When the column player chooses a column, she freezes that column, and then the row player chooses the best row for himself within that frozen column.

If the row player chooses the first row, then the column player is going to choose column one, leaving a payoff of 1 to the row player.

If the row player chooses the second row, then the column player is going to choose column three, leaving a payoff of 1 to the row player.

So the row player's expected payoff is 1. Indeed, no matter which row he chooses he's going to end up with 1, so it makes sense that there is "no single point representing the highest point in the lower envelope" because he is indifferent. Any strategy will have an expected payoff of 1 for the row player.

Secondly we look from the column player's perspective: The column player chooses a column, and then the row player gets to choose a row.

If the column player chooses column one, then the row player is going to choose row two, yielding a payoff of 4 for the column player.

If the column player chooses column two, then the row player is going to either choose row two or row one, yielding a payoff of 2 for the column player.

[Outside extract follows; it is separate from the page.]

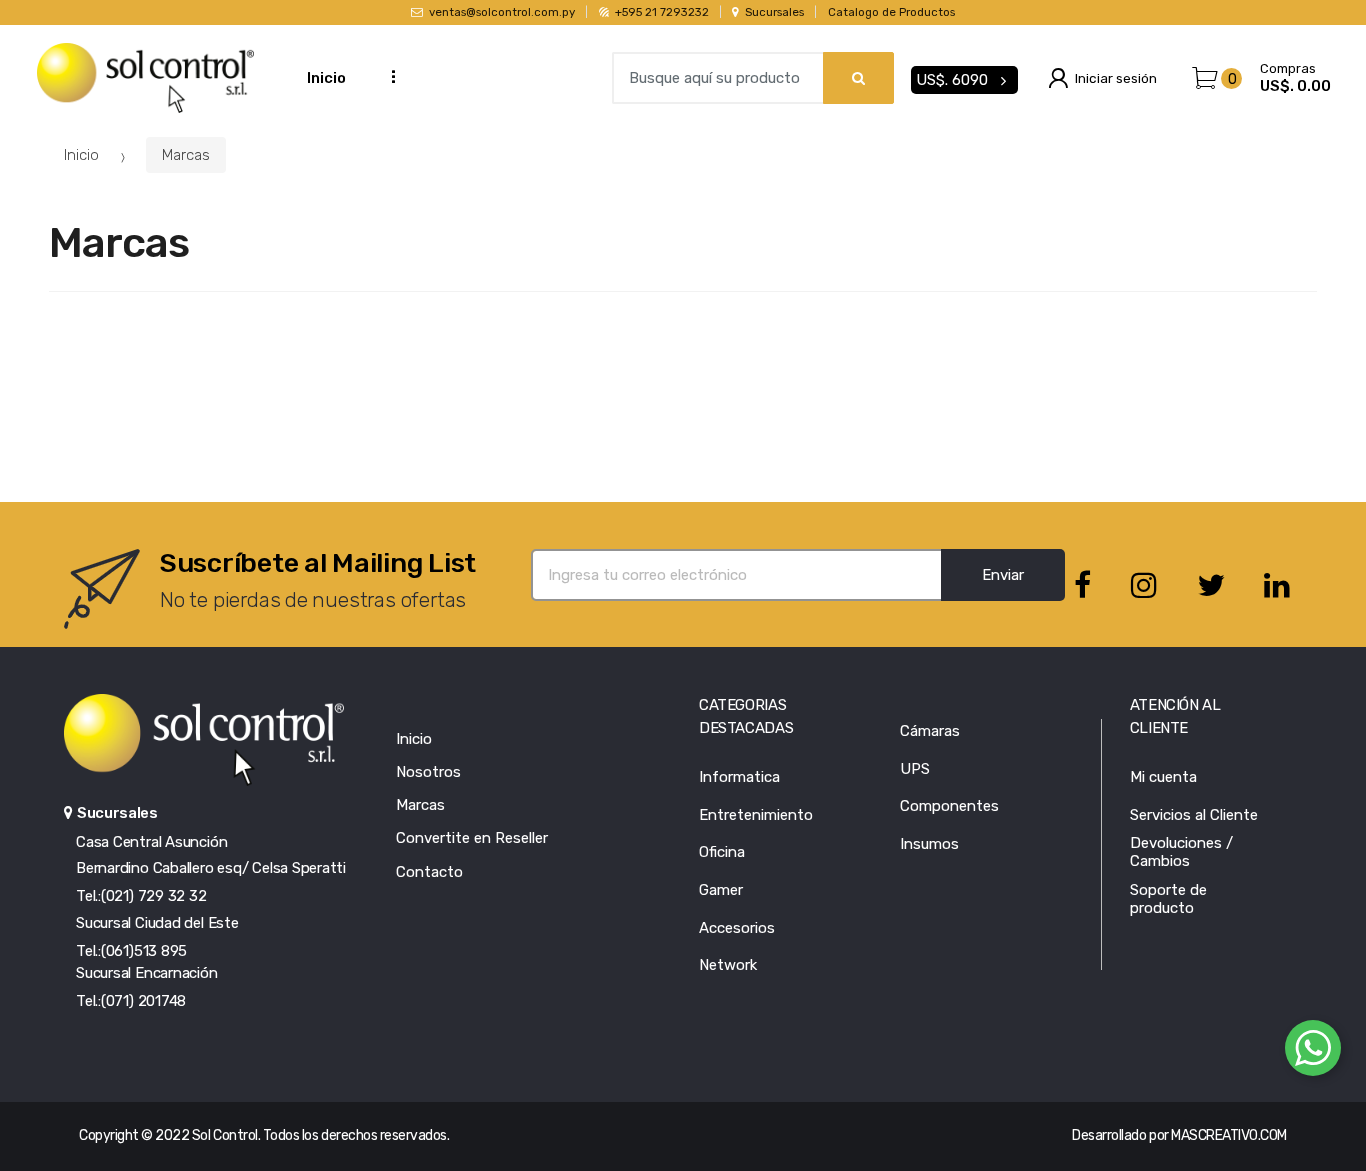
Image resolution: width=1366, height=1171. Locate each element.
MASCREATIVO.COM (1229, 1135)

If the column player chooses column three, then the row player is going to choose row one, yielding a payoff of 3 for the column player.

The column player is seeking to minimize the payoff, and she knows that the row player is seeking to maximize, so he's always going to choose column two.

The row player is seeking to maximize the payoff, but since he knows that the column player is going to choose the column that yields 1 no matter which row he chooses, he is indifferent between playing row one or row two.